The key to potty training is knowing when they are ready, and not feeling like a failure if it doesn’t happen straight away. Lots of people try, realise it’s not quite time yet, leave it a few weeks and try again. Here are a few pointers to help you and your child make the transition.

 

Signs that your child is ready for potty training

 

  • Staying dry for 1 ½ – 2 hours
  • Showing awareness of needing the toilet
  • Keen to have their nappy off and wear pants
  • Wriggles around when needing a poo or wee

 

How to help your child prepare

Make sure your child knows where the potty is – it’s a good idea to have one or two in different parts of the house so they are readily available. Make it fun – go and buy ‘big boy/girl pants’, let them choose a design they like with their favourite character on.

 

Encouragement and praise

Always encourage your child to use the potty every couple of hours. Take them to the potty after a drink and praise them, even if they didn’t actually do anything.

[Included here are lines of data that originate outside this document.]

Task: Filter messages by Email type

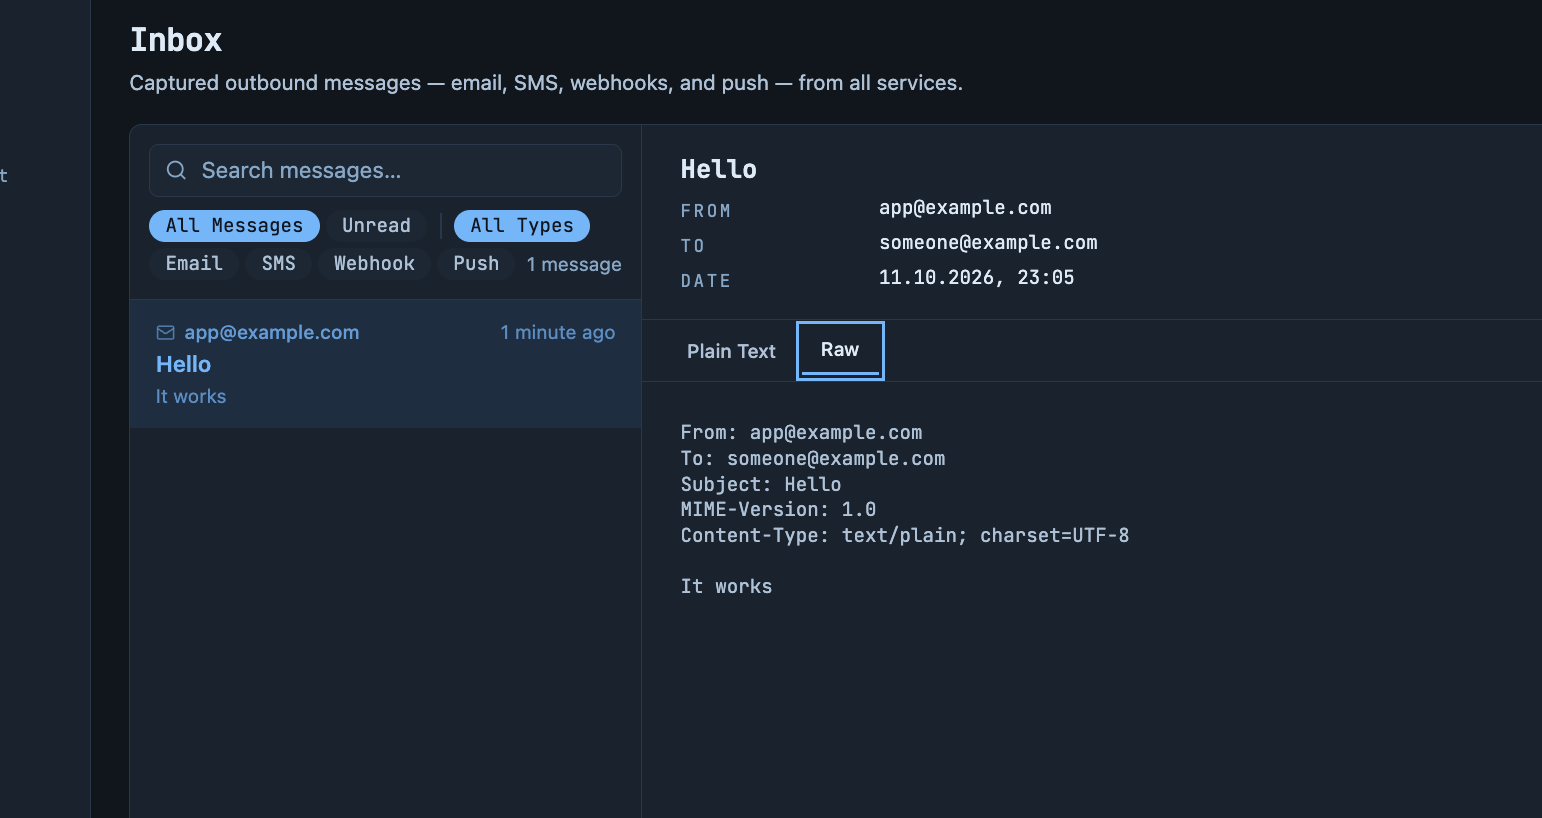Action: (194, 264)
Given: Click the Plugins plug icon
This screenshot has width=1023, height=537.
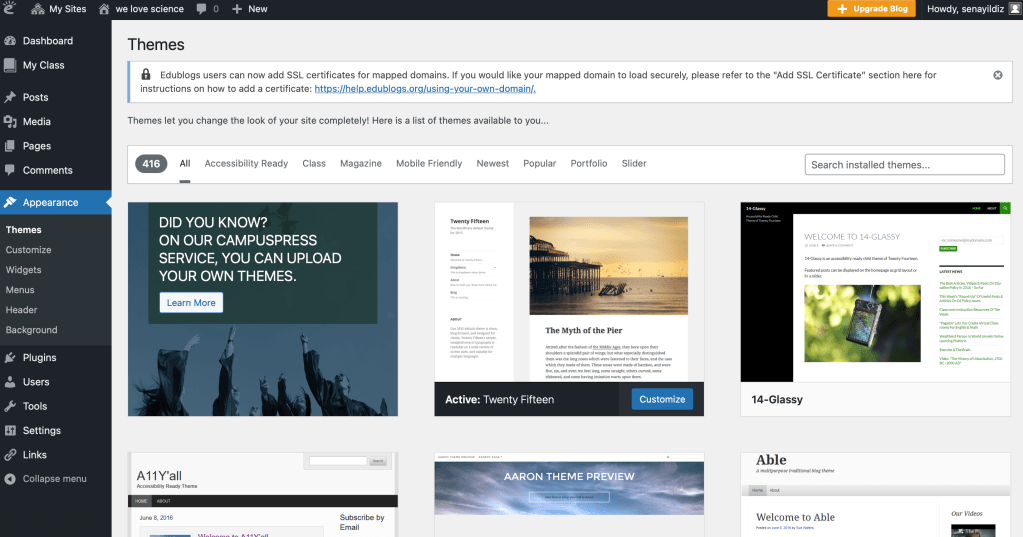Looking at the screenshot, I should pyautogui.click(x=10, y=357).
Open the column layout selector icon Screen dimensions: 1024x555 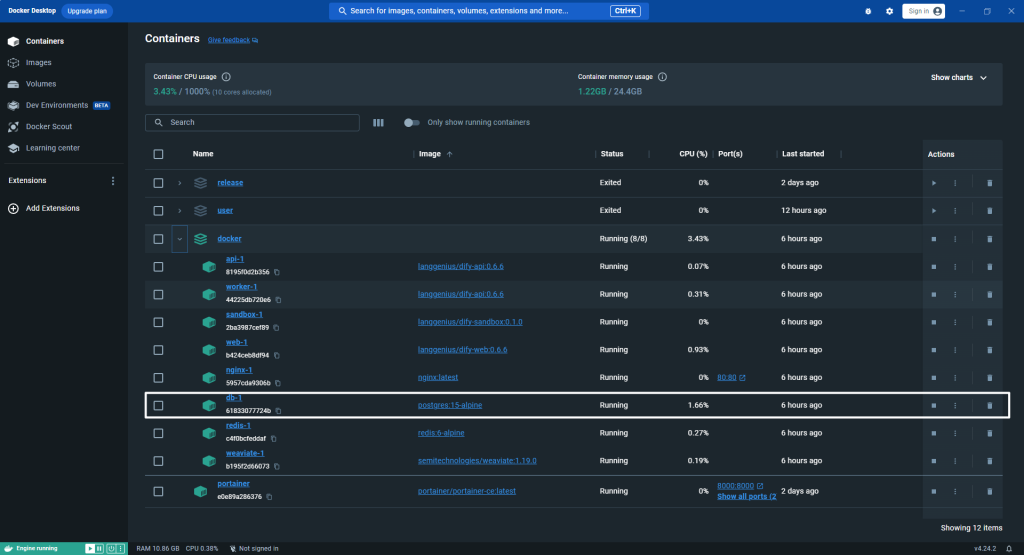point(378,123)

Ask them often if they need to go to the loo. Accidents will inevitably happen, but don’t make a fuss when they do.

 

Be flexible and consistent

You may have to stop what you’re doing at regular intervals, so be prepared to focus a large amount of your time on training. Take your potty when you go out and about – you can even get travel potties. Wherever you are, keep the same routine of popping them on the potty or the toilet regularly.

 

Night-time toilet training

Pull-ups are a good idea at the start of potty training. Make sure you take them to the potty or toilet as part of their bedtime routine and ensure they know where the potty is if they wake up in the night. Leave a light on for them to make it easier. For some, staying dry through the night can take a long time, but don’t be disheartened. You’ll get there.